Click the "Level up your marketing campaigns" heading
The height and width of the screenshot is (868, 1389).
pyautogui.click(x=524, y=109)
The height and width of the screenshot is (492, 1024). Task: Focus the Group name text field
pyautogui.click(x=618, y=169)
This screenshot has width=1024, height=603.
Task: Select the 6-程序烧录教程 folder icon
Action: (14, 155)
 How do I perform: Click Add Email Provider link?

==

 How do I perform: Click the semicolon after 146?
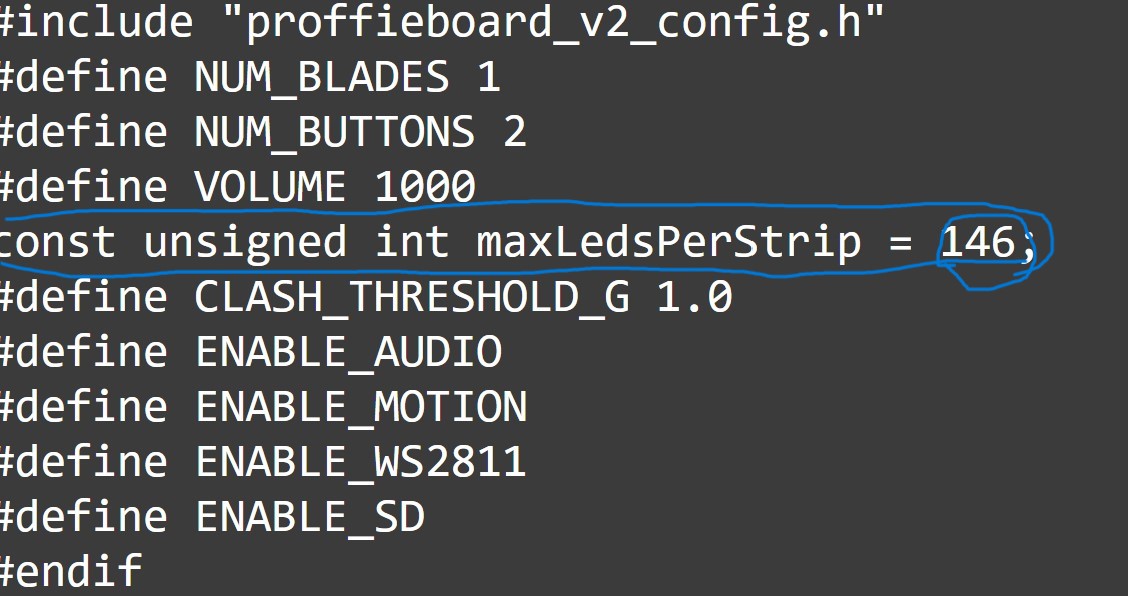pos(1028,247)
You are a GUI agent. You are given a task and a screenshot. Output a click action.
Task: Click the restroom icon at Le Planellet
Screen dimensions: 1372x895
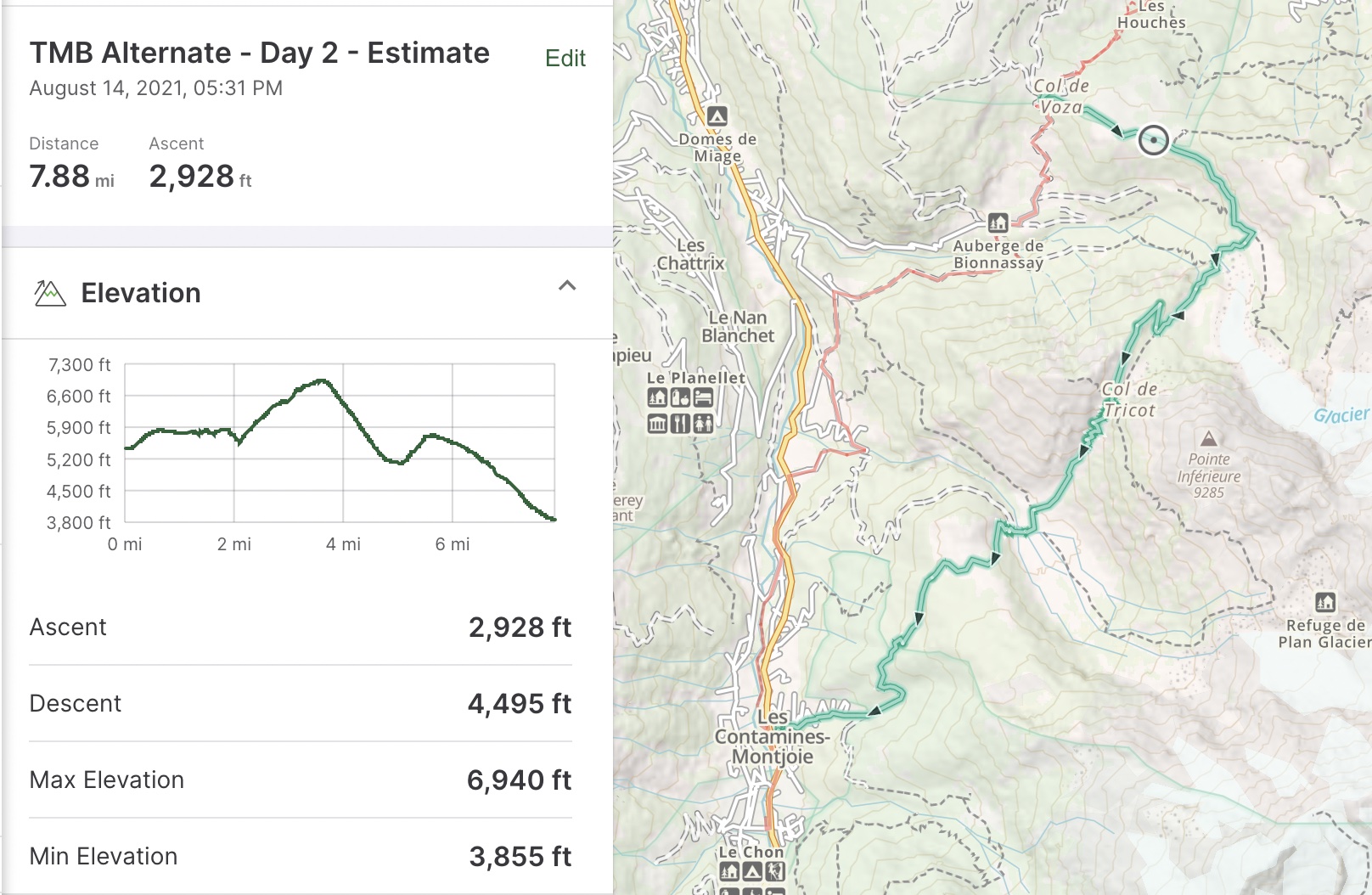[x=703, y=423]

---

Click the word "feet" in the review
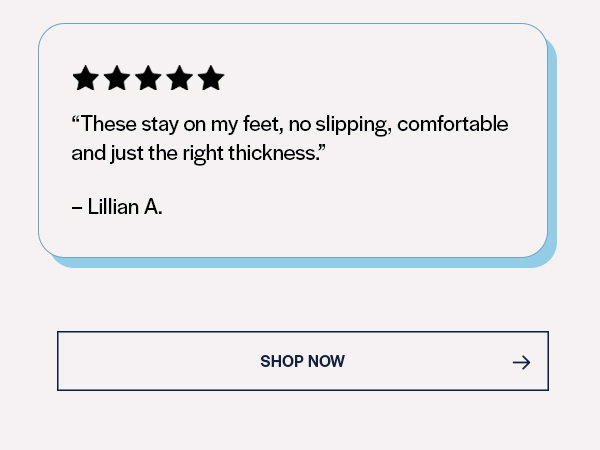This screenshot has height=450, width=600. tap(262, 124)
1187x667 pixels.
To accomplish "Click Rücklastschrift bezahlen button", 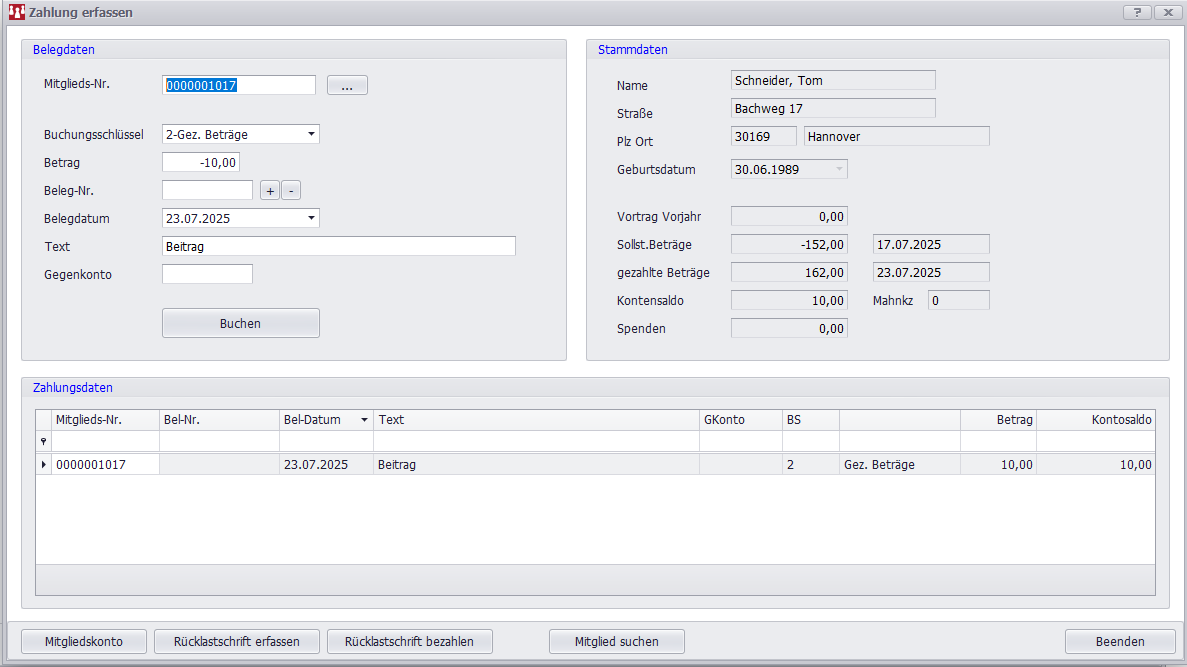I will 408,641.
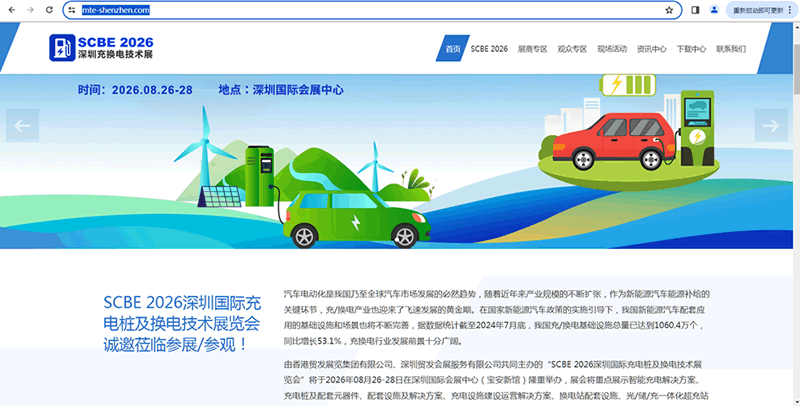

* _THE TASK_
Give back, unchanged, the run of lines in the listing above that begins at the line containing "The height and width of the screenshot is (492, 1024)." and ends at the line containing "How do I perform: Click Add", both included.

* _OUTPUT OF THE TASK_
The height and width of the screenshot is (492, 1024). Task: Focus the Group name text field
pyautogui.click(x=618, y=169)
This screenshot has width=1024, height=603.
Task: Select the 6-程序烧录教程 folder icon
Action: (14, 155)
 How do I perform: Click Add Email Provider link?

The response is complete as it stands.